<<<<
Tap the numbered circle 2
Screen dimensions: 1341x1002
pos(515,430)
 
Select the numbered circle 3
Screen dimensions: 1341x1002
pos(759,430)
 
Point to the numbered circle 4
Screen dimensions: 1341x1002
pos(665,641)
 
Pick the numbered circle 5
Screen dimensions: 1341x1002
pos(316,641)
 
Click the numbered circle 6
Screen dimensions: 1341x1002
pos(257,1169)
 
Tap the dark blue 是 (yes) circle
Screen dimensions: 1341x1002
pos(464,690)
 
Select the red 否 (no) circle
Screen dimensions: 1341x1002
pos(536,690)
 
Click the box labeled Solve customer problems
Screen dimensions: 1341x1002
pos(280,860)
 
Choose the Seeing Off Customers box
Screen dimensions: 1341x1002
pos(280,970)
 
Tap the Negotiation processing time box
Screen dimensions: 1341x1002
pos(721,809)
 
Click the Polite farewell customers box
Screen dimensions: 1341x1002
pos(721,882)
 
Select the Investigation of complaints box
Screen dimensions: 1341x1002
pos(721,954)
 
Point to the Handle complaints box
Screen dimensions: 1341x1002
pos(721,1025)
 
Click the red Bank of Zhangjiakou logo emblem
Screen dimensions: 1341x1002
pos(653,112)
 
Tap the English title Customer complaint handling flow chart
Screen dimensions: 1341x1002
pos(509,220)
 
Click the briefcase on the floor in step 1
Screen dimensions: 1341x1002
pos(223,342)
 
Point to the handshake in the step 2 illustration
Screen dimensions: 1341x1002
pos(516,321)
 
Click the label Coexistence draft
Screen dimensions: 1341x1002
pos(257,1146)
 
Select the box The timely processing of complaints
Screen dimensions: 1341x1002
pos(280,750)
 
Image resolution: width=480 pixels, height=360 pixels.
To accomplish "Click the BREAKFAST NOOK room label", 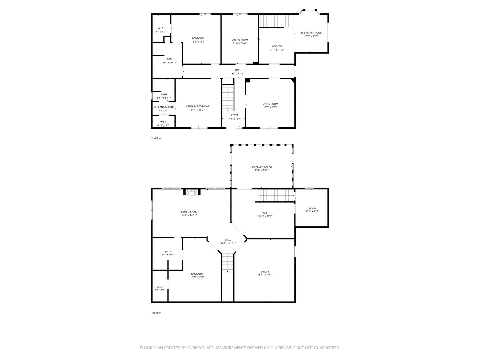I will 311,33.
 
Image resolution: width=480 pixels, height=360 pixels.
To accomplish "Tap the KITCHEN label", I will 277,46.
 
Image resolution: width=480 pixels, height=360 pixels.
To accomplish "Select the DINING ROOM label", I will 240,40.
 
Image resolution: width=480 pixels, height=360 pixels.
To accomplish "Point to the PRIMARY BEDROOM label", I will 198,106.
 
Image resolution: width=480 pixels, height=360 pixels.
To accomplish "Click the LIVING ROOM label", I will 270,104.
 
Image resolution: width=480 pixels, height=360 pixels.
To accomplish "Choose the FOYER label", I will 235,115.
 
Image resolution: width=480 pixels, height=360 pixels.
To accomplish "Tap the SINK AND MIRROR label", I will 164,107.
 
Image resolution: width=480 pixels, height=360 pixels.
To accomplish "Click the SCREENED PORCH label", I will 261,167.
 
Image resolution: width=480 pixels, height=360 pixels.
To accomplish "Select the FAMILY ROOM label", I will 189,212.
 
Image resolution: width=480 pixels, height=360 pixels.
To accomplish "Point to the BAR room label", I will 265,213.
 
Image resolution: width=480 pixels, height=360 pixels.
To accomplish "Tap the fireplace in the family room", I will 192,192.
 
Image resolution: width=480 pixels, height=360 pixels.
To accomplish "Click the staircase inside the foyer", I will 228,98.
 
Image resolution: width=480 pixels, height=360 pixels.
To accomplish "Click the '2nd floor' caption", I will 156,138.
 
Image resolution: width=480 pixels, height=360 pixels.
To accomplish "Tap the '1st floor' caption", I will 156,313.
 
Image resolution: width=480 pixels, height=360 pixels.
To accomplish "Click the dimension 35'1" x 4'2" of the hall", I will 238,74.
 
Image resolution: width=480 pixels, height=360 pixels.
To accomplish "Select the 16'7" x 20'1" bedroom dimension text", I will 197,277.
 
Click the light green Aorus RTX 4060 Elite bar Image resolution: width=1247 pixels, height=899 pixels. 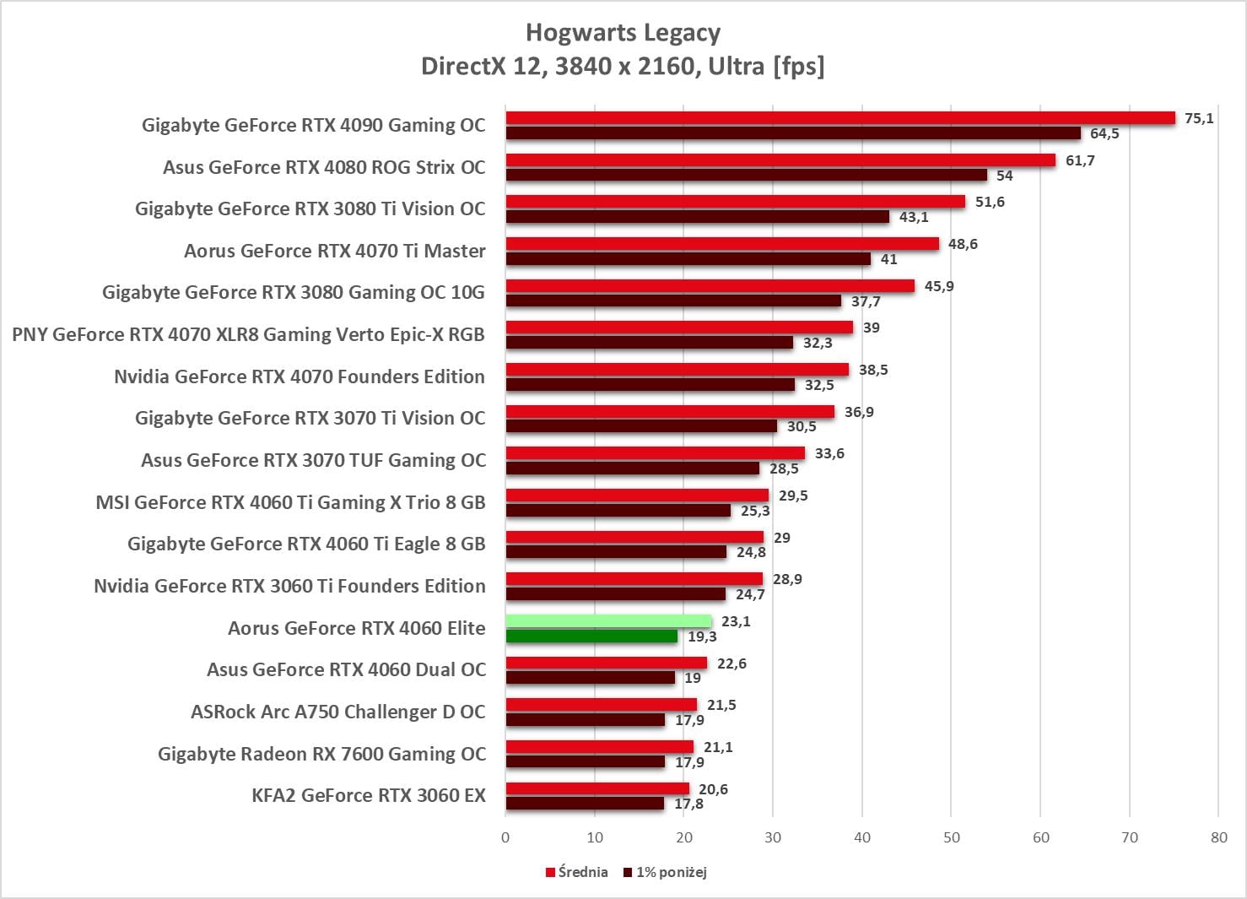click(608, 621)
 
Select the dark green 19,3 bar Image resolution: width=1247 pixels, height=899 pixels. click(591, 636)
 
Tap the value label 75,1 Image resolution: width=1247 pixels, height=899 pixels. click(1199, 118)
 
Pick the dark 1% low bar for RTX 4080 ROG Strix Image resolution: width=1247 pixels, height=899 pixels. click(747, 176)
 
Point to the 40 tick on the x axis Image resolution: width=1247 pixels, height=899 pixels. click(862, 837)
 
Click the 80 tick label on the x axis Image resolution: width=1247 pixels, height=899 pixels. click(1218, 837)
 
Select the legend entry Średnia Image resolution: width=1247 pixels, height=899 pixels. click(577, 872)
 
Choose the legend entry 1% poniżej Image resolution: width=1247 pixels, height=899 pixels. click(665, 872)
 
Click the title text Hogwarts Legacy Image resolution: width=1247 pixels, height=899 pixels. click(623, 33)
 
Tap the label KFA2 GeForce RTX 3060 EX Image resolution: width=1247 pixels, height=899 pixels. click(369, 795)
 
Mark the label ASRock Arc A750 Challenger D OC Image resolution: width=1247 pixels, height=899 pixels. click(338, 712)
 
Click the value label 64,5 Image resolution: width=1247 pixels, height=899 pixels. click(1104, 133)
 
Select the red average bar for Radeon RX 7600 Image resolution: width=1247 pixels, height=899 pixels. click(600, 747)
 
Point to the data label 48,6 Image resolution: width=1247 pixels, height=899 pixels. click(963, 244)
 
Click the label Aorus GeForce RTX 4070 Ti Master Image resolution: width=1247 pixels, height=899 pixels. click(335, 251)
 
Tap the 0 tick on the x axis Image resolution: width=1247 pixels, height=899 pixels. click(505, 837)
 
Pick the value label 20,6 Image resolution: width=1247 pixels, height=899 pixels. click(713, 789)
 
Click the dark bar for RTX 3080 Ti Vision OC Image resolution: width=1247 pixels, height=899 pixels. click(698, 217)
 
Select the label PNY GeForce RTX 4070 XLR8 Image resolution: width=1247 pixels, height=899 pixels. click(248, 334)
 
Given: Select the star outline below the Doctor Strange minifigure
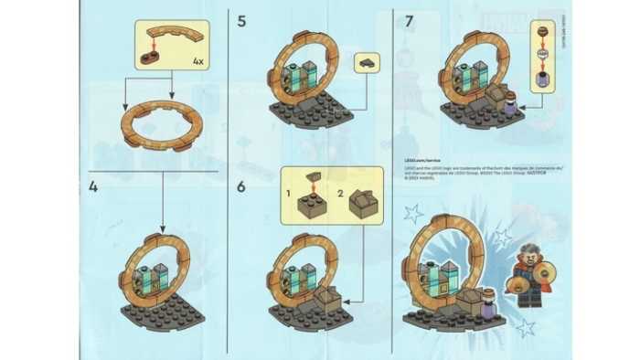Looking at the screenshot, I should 526,327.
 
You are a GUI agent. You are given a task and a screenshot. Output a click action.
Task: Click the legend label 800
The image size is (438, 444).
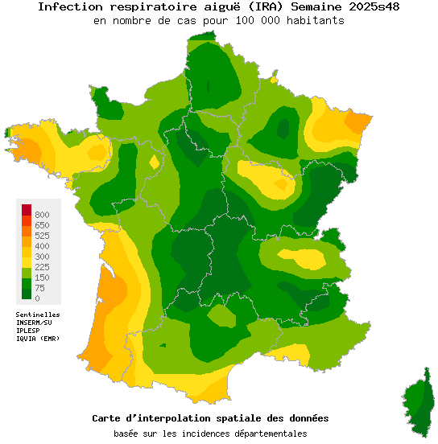tap(42, 215)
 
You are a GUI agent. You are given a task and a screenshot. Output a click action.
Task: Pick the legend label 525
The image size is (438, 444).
tap(42, 236)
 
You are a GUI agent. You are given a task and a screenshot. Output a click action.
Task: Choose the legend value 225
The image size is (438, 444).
tap(42, 267)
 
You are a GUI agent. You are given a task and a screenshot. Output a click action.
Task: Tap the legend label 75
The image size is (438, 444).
tap(39, 288)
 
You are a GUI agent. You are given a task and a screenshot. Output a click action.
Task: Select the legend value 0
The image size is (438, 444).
tap(37, 298)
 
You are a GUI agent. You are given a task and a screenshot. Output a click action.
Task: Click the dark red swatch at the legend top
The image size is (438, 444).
tap(27, 210)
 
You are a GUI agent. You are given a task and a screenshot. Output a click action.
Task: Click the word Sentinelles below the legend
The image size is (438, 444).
tap(38, 314)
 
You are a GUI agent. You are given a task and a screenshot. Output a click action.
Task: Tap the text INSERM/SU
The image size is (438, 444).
tap(34, 323)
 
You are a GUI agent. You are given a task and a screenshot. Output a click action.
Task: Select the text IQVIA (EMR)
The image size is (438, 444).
tap(38, 339)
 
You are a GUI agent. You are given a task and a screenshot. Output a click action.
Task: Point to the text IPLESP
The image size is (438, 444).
tap(28, 331)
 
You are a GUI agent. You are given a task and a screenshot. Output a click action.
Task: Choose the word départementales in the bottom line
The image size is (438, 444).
tap(267, 434)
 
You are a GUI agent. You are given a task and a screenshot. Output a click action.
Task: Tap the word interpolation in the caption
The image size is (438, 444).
tap(178, 418)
>>>>
Work instructions:
Copy the part of the items that opens with the line containing "Choose the Seeing Off Customers box" and closes with the line containing "pos(280,750)", substituting "Resolve complaints" for "Handle complaints" and leaving everything else unchanged.

Problem solution:
Choose the Seeing Off Customers box
Screen dimensions: 1341x1002
pos(280,970)
 
Tap the Negotiation processing time box
Screen dimensions: 1341x1002
pos(721,809)
 
Click the Polite farewell customers box
Screen dimensions: 1341x1002
pos(721,882)
 
Select the Investigation of complaints box
Screen dimensions: 1341x1002
pos(721,954)
 
Point to the Resolve complaints box
Screen dimensions: 1341x1002
pos(721,1025)
 
Click the red Bank of Zhangjiakou logo emblem
Screen dimensions: 1341x1002
pos(653,112)
 
Tap the English title Customer complaint handling flow chart
Screen dimensions: 1341x1002
pos(509,220)
 
Click the briefcase on the floor in step 1
Screen dimensions: 1341x1002
pos(223,342)
 
Point to the handshake in the step 2 illustration
Screen dimensions: 1341x1002
pos(516,321)
 
Click the label Coexistence draft
Screen dimensions: 1341x1002
pos(257,1146)
 
Select the box The timely processing of complaints
Screen dimensions: 1341x1002
pos(280,750)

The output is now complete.